Indahnya Perdamaian dalam Perbedaan di Solo.

 Solo kota batik yang dikenal sebagai kota yang ramah, bersih dan tenang. Selalu saja ada ada alasan untuk kembali ke kota ini, baik karena mengunjungi keluarga dan kerabat, kangen suasana kotanya, rindu kelezatan sajian kulinernya, serta keramahan orang-orangnya.

Di kampung halamanku ini terdapat sebuah gereja dan masjid berdiri kokoh berdampingan dalam satu halaman. Keduanya adalah Gereja Kristen Jawa (GKJ) Joyodiningratan dan Masjid Al-Hikmah yang letaknya saling berdampingan berbagi tembok bahkan memiliki alamat yang sama. Satu-satunya pemisah bangunan tersebut hanya tugu lilin tua setinggi satu meter yang merupakan simbol perdamaian kerukunan umat beragama. Tugu ini menyimbolkan untuk sepakat hidup berdampingan dengan selalu menjaga toleransi satu sama lain yang telah merasuk pada kehidupan masyarakat setempat. Lokasi Masjid dan Gereja ini di Jalan Gatot Subroto, Kota Surakarta - Indonesia.

Seorang Jemaah Umat Islam Berdiri di Depan Spanduk Ucapan Selamat Idul Fitri di Gereja Joyodiningratan


Di pagar gereja tampak sebuah spanduk dari Jemaat Gereja Kristen Jawa (GKJ) Joyodiningratan yang mengucapkan Selamat Hari Raya Idul Fitri ketika kakiku beranjak menuju Masjid Al-Hikmah untuk sholat Ied. Sama halnya ketika Umat Kristiani hendak merayakan natal para Jemaah umat muslimpun memberikan ucapan selamat natal untuk jemaat GKJ Joyodiningratan.

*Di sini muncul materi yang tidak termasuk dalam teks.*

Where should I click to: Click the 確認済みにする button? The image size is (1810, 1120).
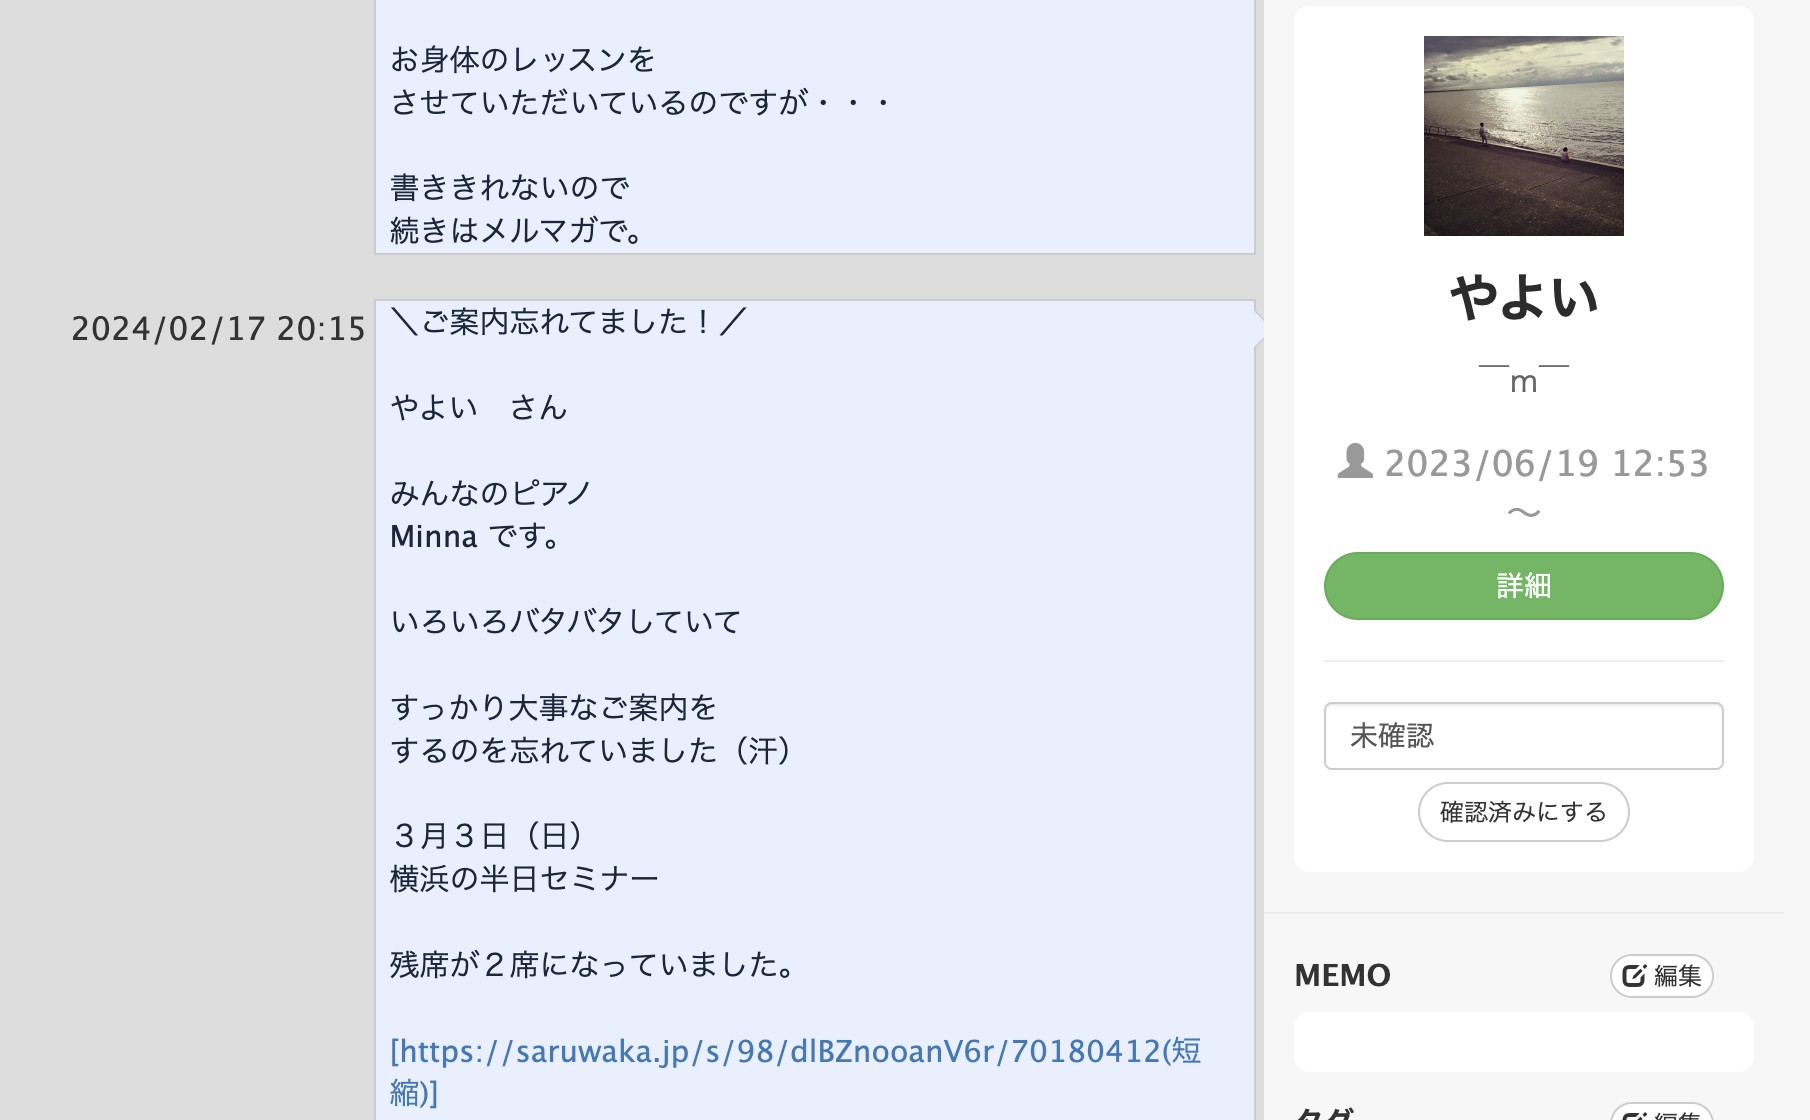pos(1523,812)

Tidak hanya ucapan, masyarakat disini juga nyata dalam tindakan seperti ketika persiapan hari raya idul fitri ini warga non muslimpun turut membantu dalam persiapannya. Begitu juga halnya ketika jemaat GKJ Joyodiningratan hendak merayakan hari natal giliran umat muslim yang membantu mengamankan jalannya perayaan. Masyarakat disini sudah terbiasa saling gotong royong dan bahu membahu saling tolong menolong dalam kehidupan bermasyarakat.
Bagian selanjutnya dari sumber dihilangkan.